• Extracted records:
▶

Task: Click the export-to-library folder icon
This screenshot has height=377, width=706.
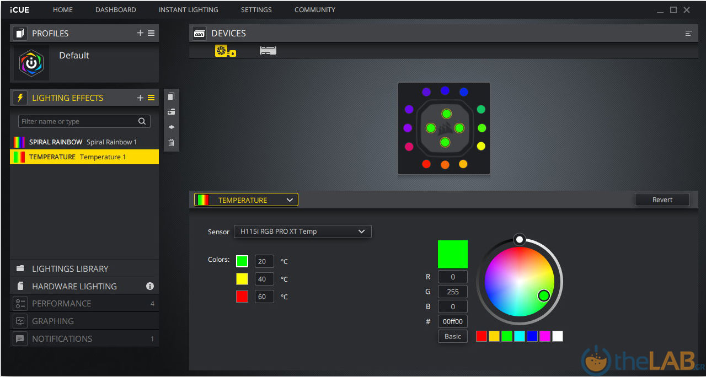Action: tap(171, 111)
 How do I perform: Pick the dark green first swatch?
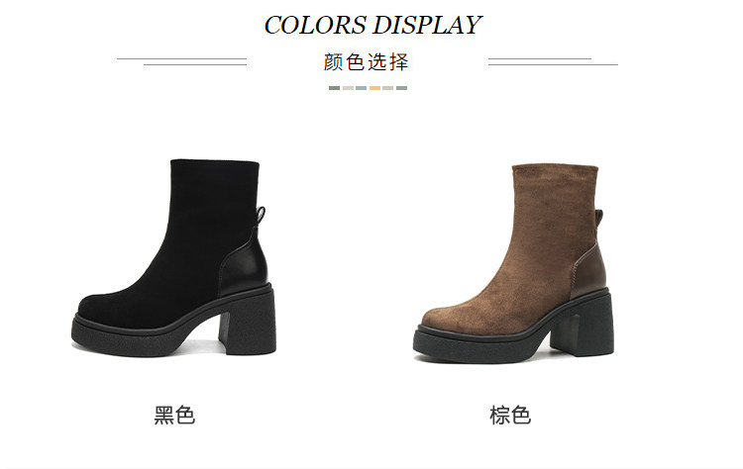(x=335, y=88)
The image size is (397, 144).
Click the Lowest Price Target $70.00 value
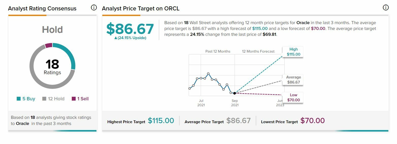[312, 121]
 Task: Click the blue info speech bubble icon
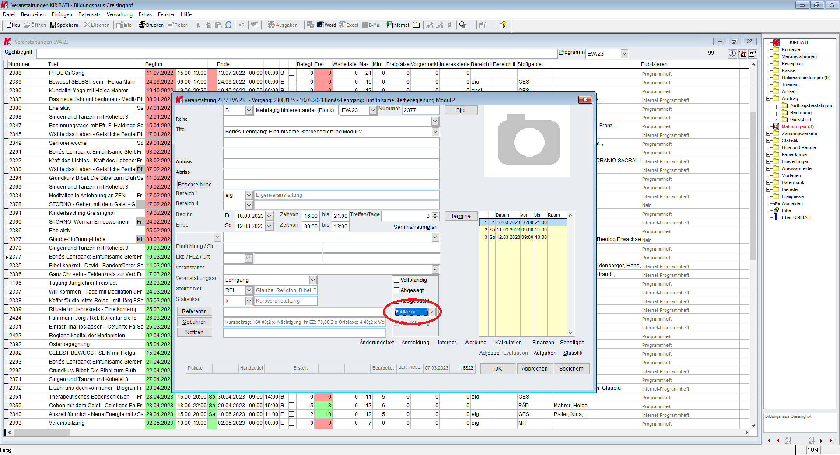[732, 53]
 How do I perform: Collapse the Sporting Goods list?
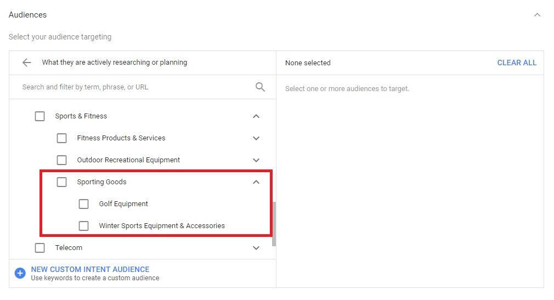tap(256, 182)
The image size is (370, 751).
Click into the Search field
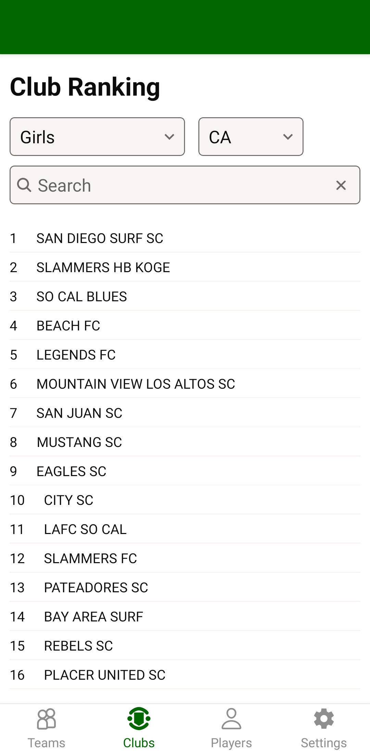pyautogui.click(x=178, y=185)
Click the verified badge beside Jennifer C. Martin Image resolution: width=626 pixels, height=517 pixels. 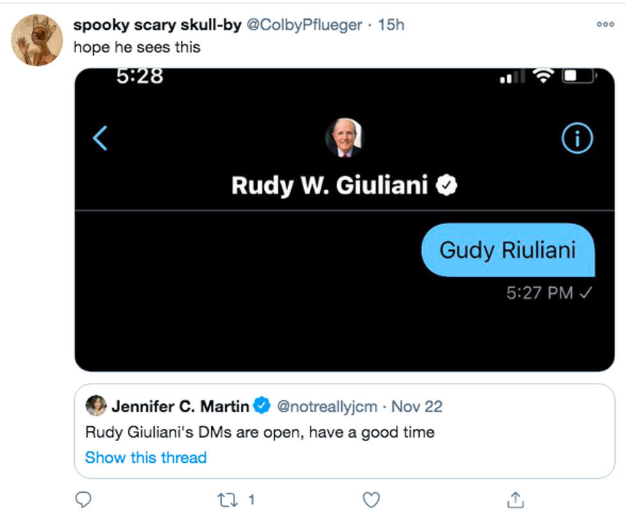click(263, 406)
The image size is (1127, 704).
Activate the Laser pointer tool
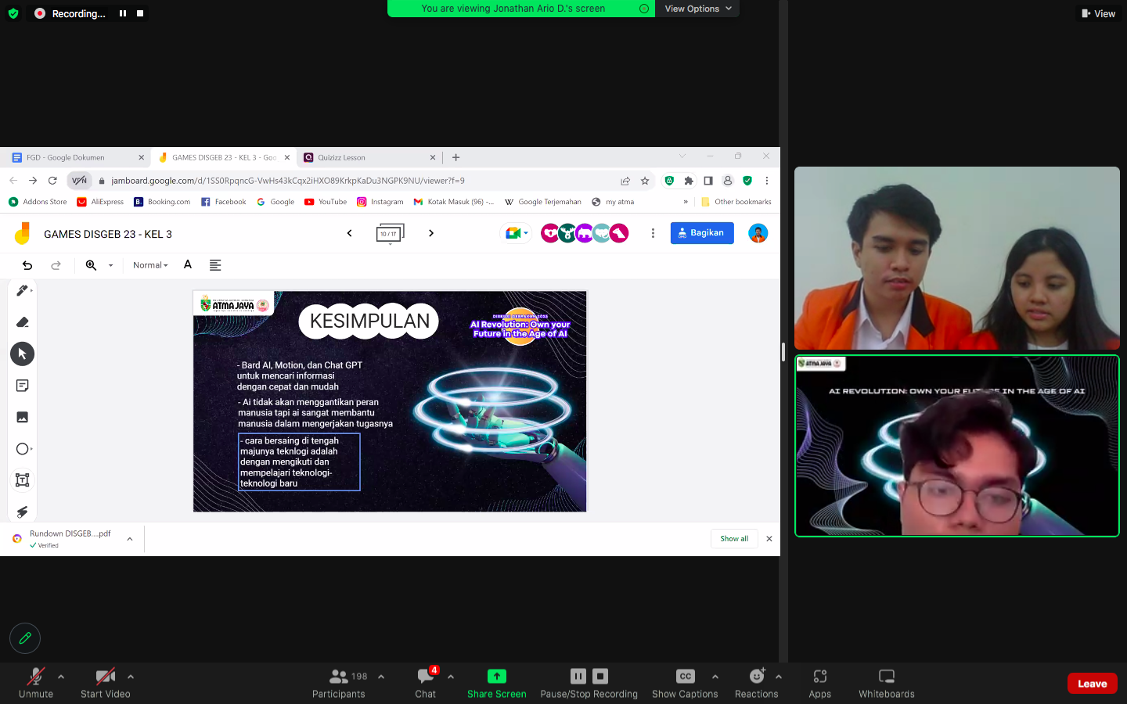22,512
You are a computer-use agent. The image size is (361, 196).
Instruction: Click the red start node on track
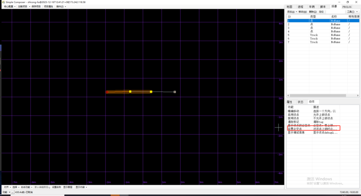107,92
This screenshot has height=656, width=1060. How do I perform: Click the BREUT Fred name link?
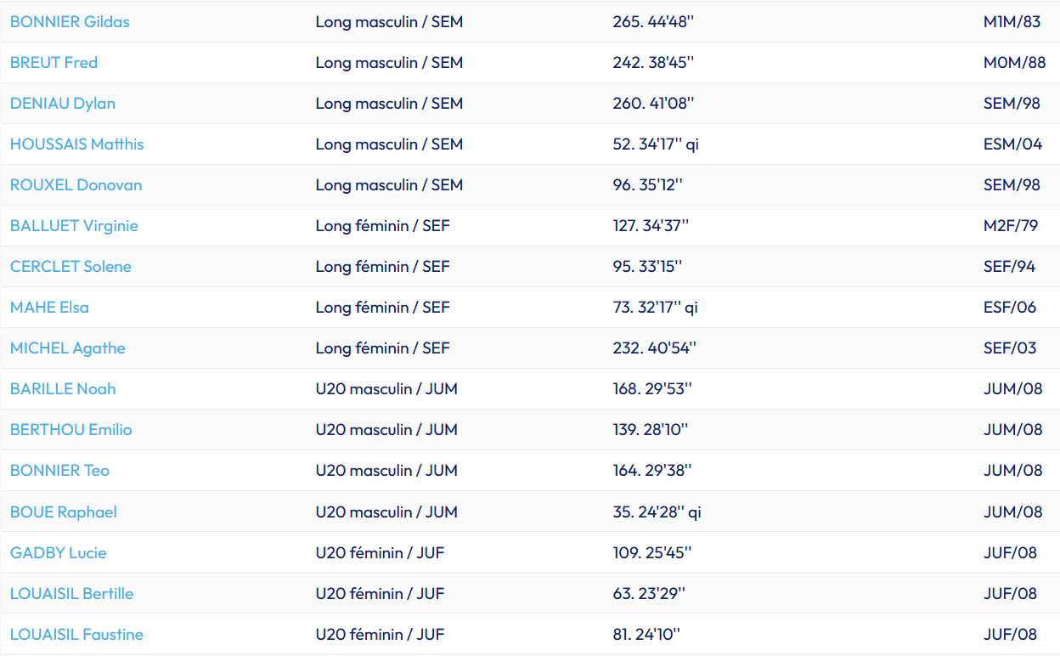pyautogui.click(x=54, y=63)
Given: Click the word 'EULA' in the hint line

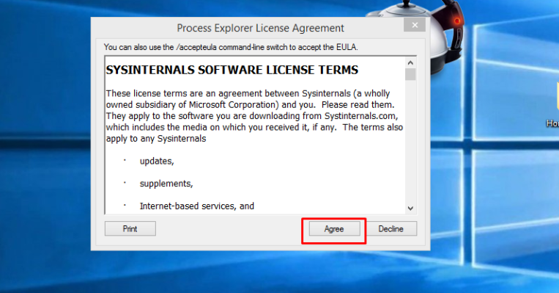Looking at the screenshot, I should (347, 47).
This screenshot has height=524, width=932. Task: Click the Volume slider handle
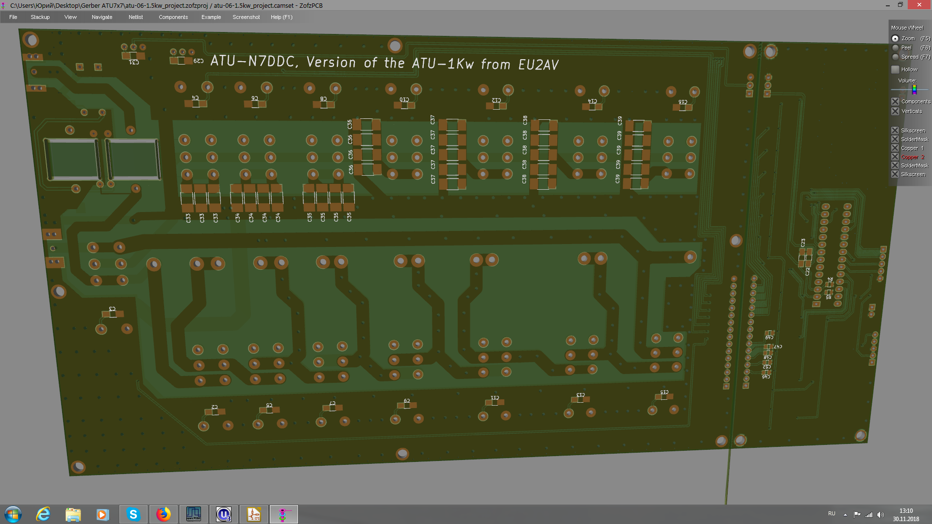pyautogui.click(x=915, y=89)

◀
▶

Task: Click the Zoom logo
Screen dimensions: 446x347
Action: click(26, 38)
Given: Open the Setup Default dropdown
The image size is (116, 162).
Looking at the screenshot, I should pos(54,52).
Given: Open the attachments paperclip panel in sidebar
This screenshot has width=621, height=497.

◀
▶

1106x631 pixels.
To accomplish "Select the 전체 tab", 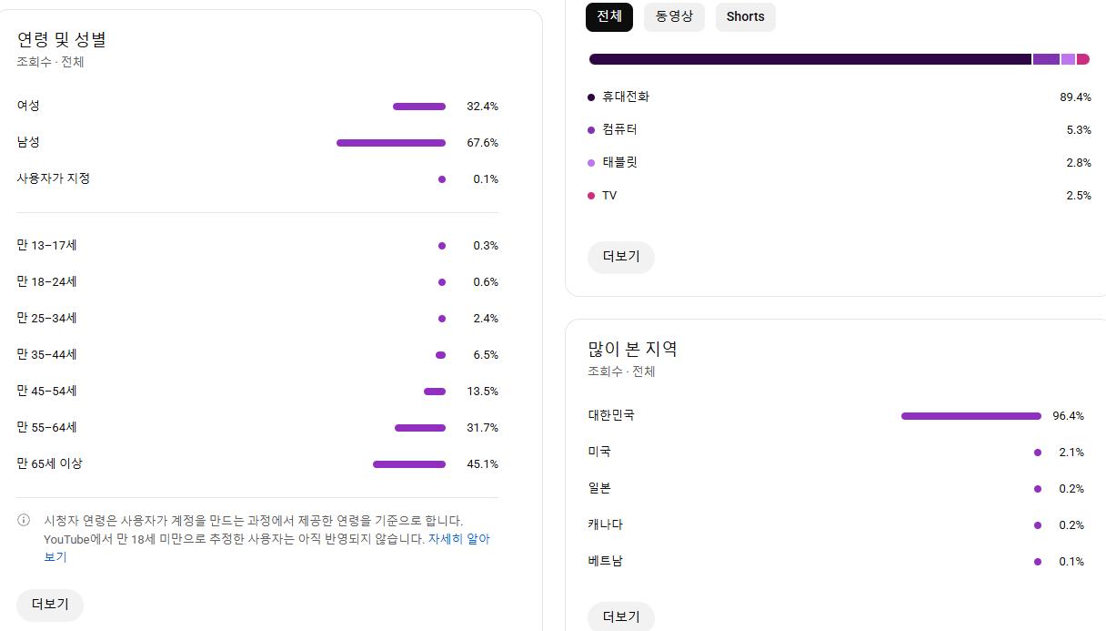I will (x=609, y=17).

◀

• Exercise aim: Please identify every line in the records above that contains the word "Open", and copy each of those lines in full.

• The solution:
Given: Open the Setup Default dropdown
Given: Open the attachments paperclip panel in sidebar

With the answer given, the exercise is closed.